Page ▸
□ □ □ □ □
WL#3169: Online backup: Server kernel

Affects: Server-6.0 — Status: Complete

Description
High Level Architecture
Low Level Design

SUMMARY
========
The task of the backup kernel is to create an image of the current state of a
server instance or to restore the state from such an image.

The backup image contains a snapshot of a (selected elements of) current 
instance state at some definite point in time. However, not all elements of 
the state are stored in the backup image but only the ones listed below, which 
form a so called "backup state".

DESTRUCTIVE AND NONDESTRUCTIVE RESTORE
==============================================
Note: only destructive restore will be implemented in this WL.

The restore operation has two variants: destructive and nondestructive. The 
first variant completely replaces the current state of an instance with the 
state stored in the backup image. Nondestructive restore merges the state from 
the backup image with the current state, changing state of only these 
components which are stored in the image and leaving other components 
unchanged. In nondestructive restore content of tables/databases stored in the 
backup image is restored while any tables/databases present in the current 
instance but not stored in the image remain untouched. Note that this may 
result in referential inconsistency as non-restored tables can refer to the 
restored ones.

It is assumed that the backup kernel will always create backup images which 
can be used for a full, destructive restore but the user can decide whether he 
wants to do a destructive or nondestructive one.

Additional note on nondestructive restore.
Docs team please take note for emphasis in RefMan:

The problem of potential inconsistency is inherent in the design,
which allows a user to backup/restore only selected database(s). 
This is not related to implementation but to the semantics of such 
an operation. When restoring a single database and leaving other 
untouched, we create a situation where some tables are in the 
restored state (from past) while others are in the current state. 
Since cross-database references are possible there can be 
inconsistencies of at least two types:

   1. State inconsistency: table A refers to B but A is in a state 
      from time t1 while B is in a state from time t2. Thus we create 
      a global state which has never occurred before.
   2. Referential inconsistency: table A refers to B but in the restore 
      process B was deleted or a column in it was removed/retyped. Results 
      in an errornous state.

BACKUP STATE
=======================

The "backup state" is the part of the instance state which
should be stored in a backup image. This is not the whole state since
for instance state of currently active threads or state of ongoing
(not commited) transactions is not a part of it.

The backup state consists of two main parts: 
1. the instance metadata, and 
2. data stored in tables. 
The metadata is split into several items listed in WL#3713 --
the main part of it is the structure of backed-up tables.
□ □ □ □ □
Complete the following ▸
• 1. According to the backup worklog, which restore variant will be implemented in this WL?
• 2. Please say whether each statement agrees with the backup worklog, answering yes or no and quoting the deciding words: (a) The backup state includes the state of ongoing uncommitted transactions. (b) In nondestructive restore, tables present in the current instance but not stored in the image stay as they are. (c) The metadata items are listed in WL#3169.

Data extract ▸
□ □ □ □ □
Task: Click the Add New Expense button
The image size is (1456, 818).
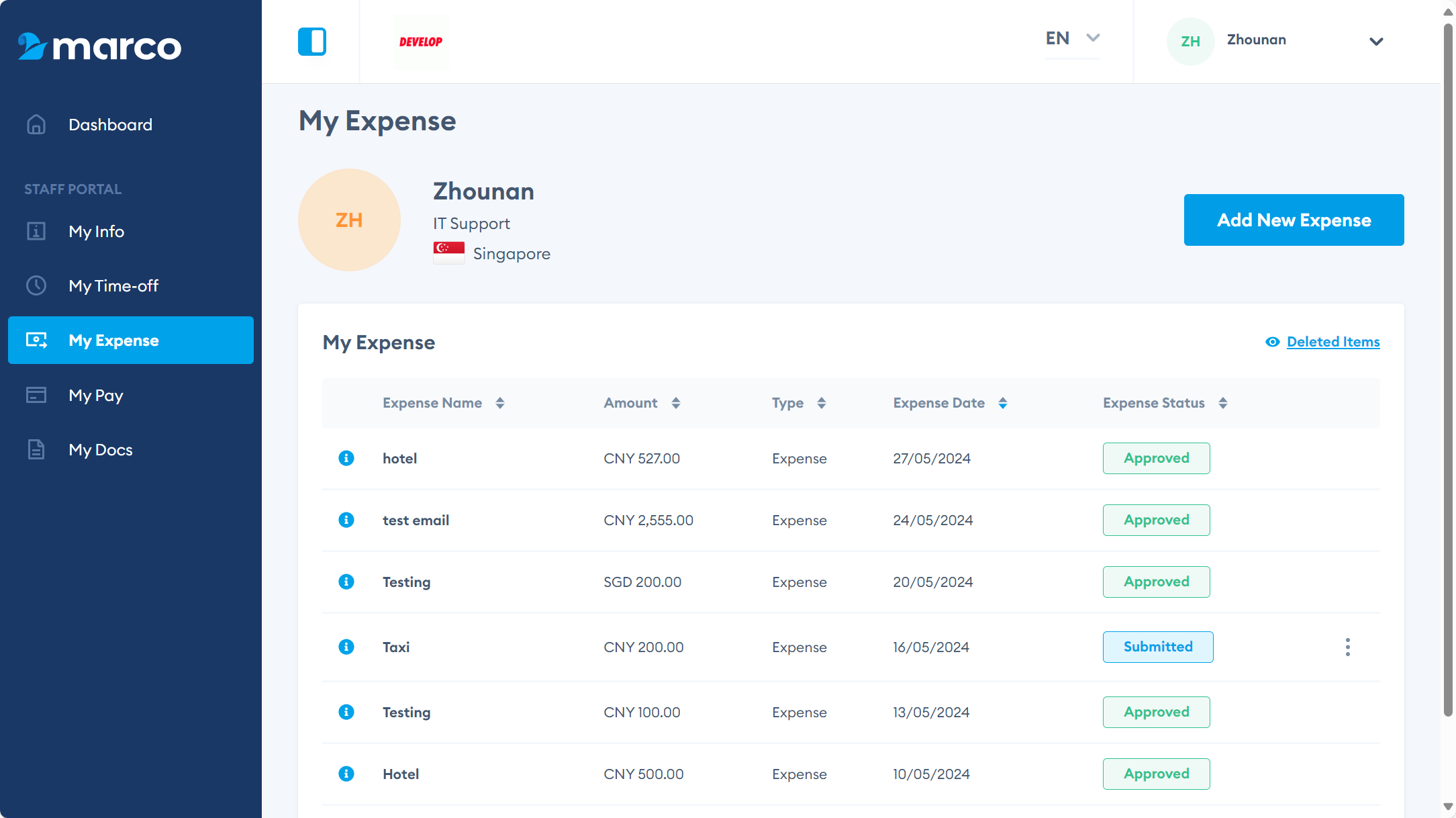Action: (x=1294, y=220)
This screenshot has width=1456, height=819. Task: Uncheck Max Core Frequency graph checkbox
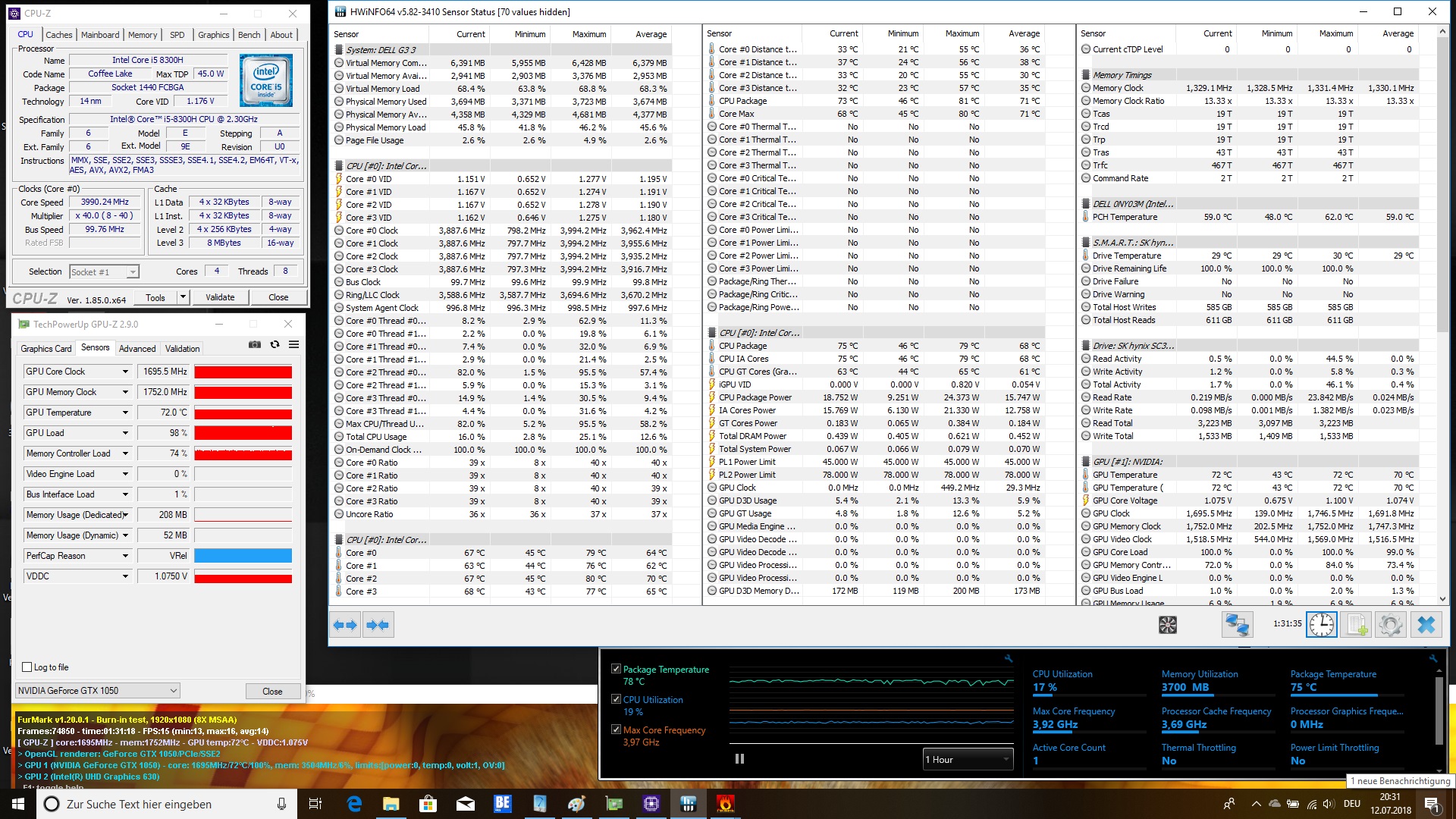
□ □ □ □ □
Solutions below ▸
• 1. Only destructive restore.

• 2.
(a) No: "state of ongoing (not commited) transactions is not a part of it"
(b) Yes: "any tables/databases present in the current instance but not stored in the image remain untouched"
(c) No: "The metadata is split into several items listed in WL#3713"